Microsoft's Xbox Live fall update, which includes a dashboard overhaul, just hit the cloud. You can download it now if you're near your Xbox 360...you know, laid up at home with a sugar hangover. I blame those little boxes of chewy Lemonheads.
The update adds an ESPN channel with live and on-demand events, expands the Zune Music service, streamlines Netflix searching, replaces the existing audio codec to improve voice chat quality, and makes the dashboard's visually receding stack of selection boxes all the same size.

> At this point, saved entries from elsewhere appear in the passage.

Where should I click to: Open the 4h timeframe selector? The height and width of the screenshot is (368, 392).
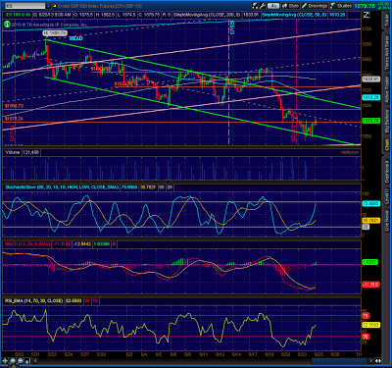click(273, 6)
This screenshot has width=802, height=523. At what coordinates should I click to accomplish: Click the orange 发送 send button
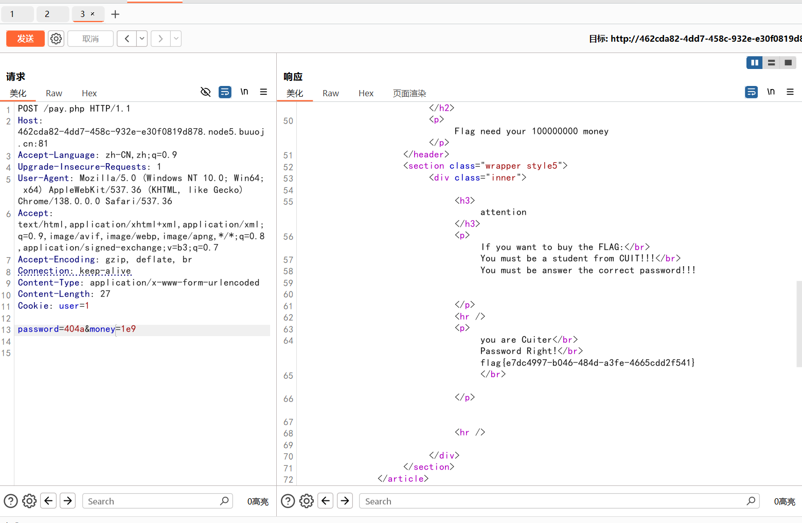[25, 39]

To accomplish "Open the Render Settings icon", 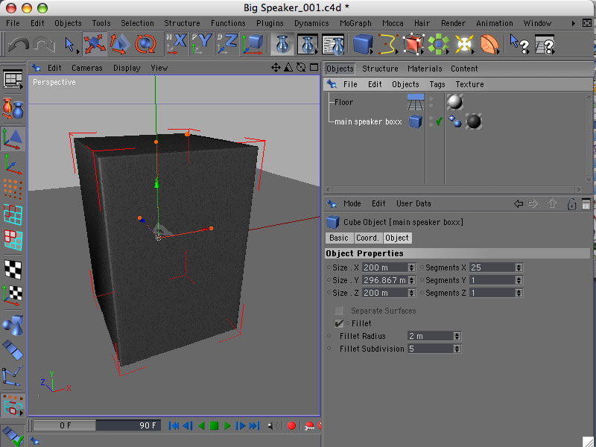I will coord(332,45).
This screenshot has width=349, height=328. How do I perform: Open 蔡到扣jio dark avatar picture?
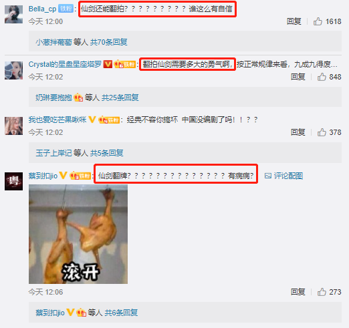(13, 181)
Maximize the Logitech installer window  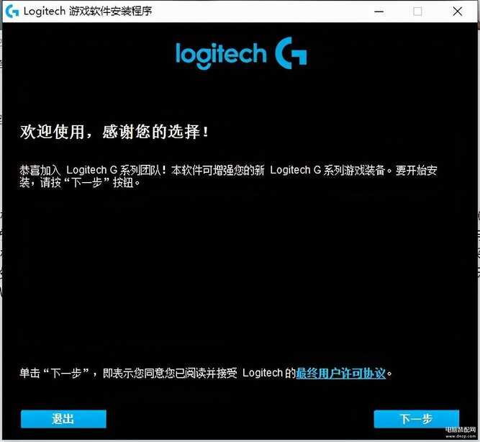(417, 12)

Microsoft's original Xbox 360 dashboard employed a handful of pages called "blades." They were crowded with submenu options, sometimes lagged when shifting left or right, and the blade-end menu tabs were arranged in a way that made it difficult to tell which blade you were on. Then the PlayStation 3 appeared with its unadorned, slightly off-center crossbar menu that let you scroll left or right through a general category like 'photos' or 'music' and up or down to select functions.
The company's fall 2008 dashboard update moved the Xbox 360 nearer Sony's approach. It traded blade-pages for a simpler X-Y menu, then inverted Sony's crossbar. You moved up or down to select general categories like 'games' or 'videos', but left and right along the X axis to select functions.

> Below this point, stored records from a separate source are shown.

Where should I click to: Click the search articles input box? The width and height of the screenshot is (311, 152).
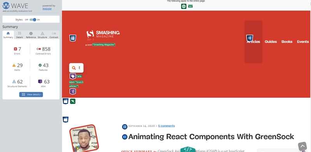click(x=76, y=68)
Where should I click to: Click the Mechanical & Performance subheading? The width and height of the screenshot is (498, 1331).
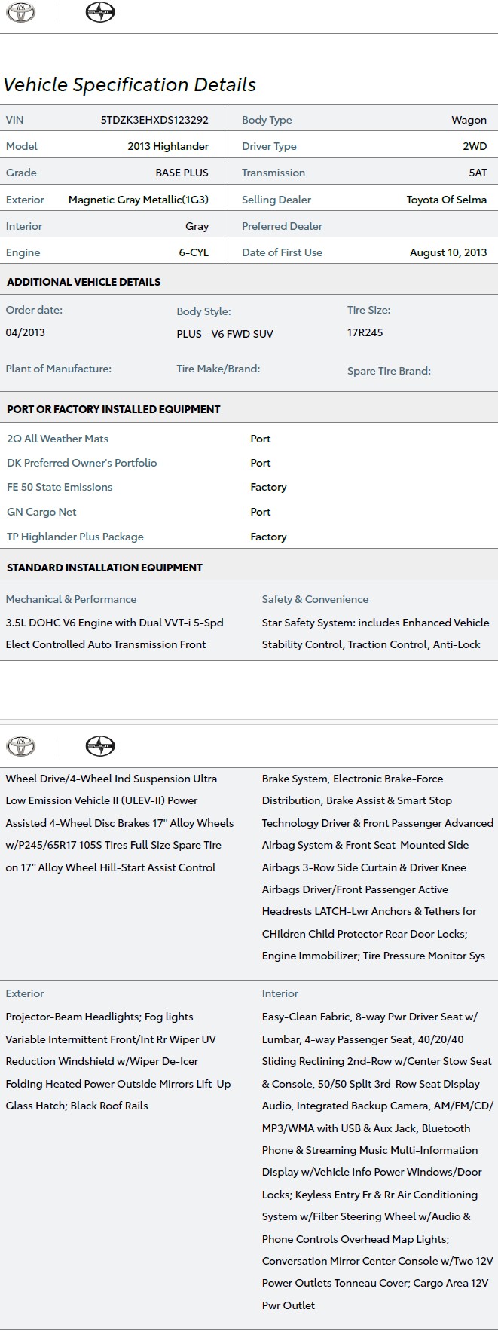[x=72, y=599]
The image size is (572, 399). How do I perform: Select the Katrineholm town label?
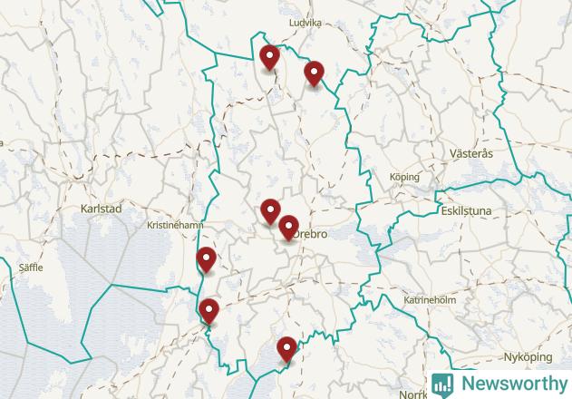click(430, 300)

The fall 2010 dashboard makeover still works like that, but eschews the latter's overlapping and dwindling boxes and makes them all one size (save for whatever's currently selected, which remains slightly larger and popped out). It also means you can't see as much onscreen at once. The fall 2008 update lets you see six boxes simultaneously. The fall 2010 update cuts that by half. It's the right choice for two reasons: No one looked more than two boxes down the line because the boxes were too small, and navigating rapidly no longer chugs, probably because there's less to juggle at once.
I've been fiddling with the new interface for a couple weeks. It's a pretty significant improvement. My only complaint's one that has less to do with Microsoft than its arrangement with ESPN. When I tried to view the Iowa-Michigan game a few weeks ago, I got an error message about the stream's availability due to some kind of regional blackout (I live about a mile down the street from the stadium in Ann Arbor). Assuming it wasn't a beta glitch, I'm guessing it has something to do with local affiliate restrictions, and who's allowed to broadcast this stuff if you're a local viewer.